#### Problem description
When you find the line with "Task: Open the RECLAMATION RULES link" among the records below, reproduce it and each line after it exactly, ending with the line with "You are a computer-use agent. The image size is (1167, 595).".

#### Entries supplied
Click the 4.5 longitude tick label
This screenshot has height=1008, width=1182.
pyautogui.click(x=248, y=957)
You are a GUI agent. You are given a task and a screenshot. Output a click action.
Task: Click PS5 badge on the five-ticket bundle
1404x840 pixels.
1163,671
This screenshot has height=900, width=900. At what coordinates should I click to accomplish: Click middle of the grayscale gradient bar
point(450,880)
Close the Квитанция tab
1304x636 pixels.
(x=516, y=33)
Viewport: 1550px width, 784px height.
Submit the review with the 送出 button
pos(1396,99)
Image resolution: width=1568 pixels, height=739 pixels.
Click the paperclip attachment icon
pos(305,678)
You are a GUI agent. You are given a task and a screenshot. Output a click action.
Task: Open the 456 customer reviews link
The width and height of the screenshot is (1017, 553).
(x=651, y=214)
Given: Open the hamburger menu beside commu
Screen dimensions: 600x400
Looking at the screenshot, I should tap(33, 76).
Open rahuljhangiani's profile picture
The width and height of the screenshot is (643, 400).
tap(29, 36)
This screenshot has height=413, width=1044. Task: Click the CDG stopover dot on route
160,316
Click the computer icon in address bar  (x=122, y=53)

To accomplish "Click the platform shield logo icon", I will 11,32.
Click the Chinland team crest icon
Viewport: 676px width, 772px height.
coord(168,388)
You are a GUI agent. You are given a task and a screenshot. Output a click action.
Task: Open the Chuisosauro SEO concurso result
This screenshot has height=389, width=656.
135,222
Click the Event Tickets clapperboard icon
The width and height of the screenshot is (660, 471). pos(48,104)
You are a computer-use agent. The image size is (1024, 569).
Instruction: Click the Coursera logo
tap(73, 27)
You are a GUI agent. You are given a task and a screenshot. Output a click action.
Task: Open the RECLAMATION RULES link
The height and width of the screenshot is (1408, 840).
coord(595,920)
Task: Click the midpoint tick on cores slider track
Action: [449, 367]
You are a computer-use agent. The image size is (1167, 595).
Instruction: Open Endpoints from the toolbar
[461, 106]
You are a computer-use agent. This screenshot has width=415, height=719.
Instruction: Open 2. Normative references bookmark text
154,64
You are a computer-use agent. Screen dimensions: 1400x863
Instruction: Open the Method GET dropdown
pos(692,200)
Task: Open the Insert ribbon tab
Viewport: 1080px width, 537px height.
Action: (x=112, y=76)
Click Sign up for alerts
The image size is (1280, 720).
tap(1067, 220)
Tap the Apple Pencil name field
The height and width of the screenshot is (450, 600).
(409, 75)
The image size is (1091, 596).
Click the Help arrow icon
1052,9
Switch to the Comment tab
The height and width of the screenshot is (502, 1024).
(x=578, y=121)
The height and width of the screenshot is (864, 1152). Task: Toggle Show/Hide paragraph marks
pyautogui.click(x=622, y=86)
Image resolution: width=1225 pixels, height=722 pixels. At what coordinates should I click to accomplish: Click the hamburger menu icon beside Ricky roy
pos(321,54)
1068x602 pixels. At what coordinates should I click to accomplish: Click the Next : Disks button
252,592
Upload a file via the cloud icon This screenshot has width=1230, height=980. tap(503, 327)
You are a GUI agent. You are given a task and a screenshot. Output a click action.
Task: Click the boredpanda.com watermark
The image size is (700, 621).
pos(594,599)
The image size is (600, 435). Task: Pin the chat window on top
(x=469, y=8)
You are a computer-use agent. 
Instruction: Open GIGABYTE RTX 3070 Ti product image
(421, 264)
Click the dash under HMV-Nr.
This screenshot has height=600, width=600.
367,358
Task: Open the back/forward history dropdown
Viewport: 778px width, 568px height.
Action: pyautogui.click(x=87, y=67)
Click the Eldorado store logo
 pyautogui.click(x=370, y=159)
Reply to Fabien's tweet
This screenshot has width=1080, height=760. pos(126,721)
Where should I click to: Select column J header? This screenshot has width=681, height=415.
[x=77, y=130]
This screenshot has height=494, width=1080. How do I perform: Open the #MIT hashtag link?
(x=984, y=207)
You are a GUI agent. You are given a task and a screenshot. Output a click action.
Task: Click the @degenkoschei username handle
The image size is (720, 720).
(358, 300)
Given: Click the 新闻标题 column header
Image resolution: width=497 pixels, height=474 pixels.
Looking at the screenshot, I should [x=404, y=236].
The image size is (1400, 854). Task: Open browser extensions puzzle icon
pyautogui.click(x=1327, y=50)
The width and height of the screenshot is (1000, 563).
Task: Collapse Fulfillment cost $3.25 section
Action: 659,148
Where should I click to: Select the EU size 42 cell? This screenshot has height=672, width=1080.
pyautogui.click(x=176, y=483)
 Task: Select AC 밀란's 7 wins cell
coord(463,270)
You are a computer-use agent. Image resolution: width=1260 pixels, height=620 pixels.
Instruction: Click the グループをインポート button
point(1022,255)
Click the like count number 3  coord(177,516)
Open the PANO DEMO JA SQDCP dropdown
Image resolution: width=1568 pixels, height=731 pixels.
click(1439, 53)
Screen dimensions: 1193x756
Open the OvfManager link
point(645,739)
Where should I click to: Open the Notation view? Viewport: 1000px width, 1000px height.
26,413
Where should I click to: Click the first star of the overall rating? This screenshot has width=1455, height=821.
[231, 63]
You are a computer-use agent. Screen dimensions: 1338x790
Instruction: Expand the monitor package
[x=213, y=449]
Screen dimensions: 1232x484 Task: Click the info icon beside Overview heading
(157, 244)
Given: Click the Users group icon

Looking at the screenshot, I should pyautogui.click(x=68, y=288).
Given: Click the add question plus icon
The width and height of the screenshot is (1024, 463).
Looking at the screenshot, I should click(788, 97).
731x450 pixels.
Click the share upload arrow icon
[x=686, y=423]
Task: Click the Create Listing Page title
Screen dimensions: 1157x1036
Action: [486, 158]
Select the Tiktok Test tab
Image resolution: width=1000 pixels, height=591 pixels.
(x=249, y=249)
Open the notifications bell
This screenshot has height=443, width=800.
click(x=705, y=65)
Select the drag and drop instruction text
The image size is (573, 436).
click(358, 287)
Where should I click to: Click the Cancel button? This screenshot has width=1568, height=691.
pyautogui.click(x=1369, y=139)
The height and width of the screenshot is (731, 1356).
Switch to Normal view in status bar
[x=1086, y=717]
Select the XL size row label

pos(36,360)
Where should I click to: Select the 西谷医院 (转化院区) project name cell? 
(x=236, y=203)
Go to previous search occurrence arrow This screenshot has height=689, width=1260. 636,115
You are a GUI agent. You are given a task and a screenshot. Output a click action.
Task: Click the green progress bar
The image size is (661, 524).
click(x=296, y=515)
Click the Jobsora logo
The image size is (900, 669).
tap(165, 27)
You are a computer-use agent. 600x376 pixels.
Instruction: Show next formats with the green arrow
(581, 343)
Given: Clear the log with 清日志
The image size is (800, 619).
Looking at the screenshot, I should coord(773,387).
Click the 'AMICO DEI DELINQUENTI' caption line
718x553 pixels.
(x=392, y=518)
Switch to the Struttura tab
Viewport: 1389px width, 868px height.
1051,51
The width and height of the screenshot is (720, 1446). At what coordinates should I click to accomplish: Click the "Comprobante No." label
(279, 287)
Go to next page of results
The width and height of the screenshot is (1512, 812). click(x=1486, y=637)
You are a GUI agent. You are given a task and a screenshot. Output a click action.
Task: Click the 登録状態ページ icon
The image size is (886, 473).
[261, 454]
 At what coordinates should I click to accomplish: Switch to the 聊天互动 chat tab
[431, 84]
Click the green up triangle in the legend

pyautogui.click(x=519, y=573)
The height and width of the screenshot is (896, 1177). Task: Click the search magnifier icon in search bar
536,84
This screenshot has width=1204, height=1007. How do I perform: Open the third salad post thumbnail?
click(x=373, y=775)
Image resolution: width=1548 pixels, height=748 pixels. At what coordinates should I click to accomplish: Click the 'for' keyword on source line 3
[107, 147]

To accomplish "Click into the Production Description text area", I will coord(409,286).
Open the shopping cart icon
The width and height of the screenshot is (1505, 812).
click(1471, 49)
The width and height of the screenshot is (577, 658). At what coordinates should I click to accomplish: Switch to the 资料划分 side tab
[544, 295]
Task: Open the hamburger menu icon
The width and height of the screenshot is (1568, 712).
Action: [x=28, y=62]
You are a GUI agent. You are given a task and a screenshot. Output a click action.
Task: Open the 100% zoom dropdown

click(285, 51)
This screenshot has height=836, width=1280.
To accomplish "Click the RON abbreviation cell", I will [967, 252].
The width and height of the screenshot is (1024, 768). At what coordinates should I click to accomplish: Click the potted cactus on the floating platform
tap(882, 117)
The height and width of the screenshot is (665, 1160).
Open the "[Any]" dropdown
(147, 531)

#### Exercise response
Task: Open the RECLAMATION RULES link
The height and width of the screenshot is (1408, 840).
coord(595,920)
Task: Click the midpoint tick on cores slider track
Action: [449, 367]
You are a computer-use agent. The image size is (1167, 595).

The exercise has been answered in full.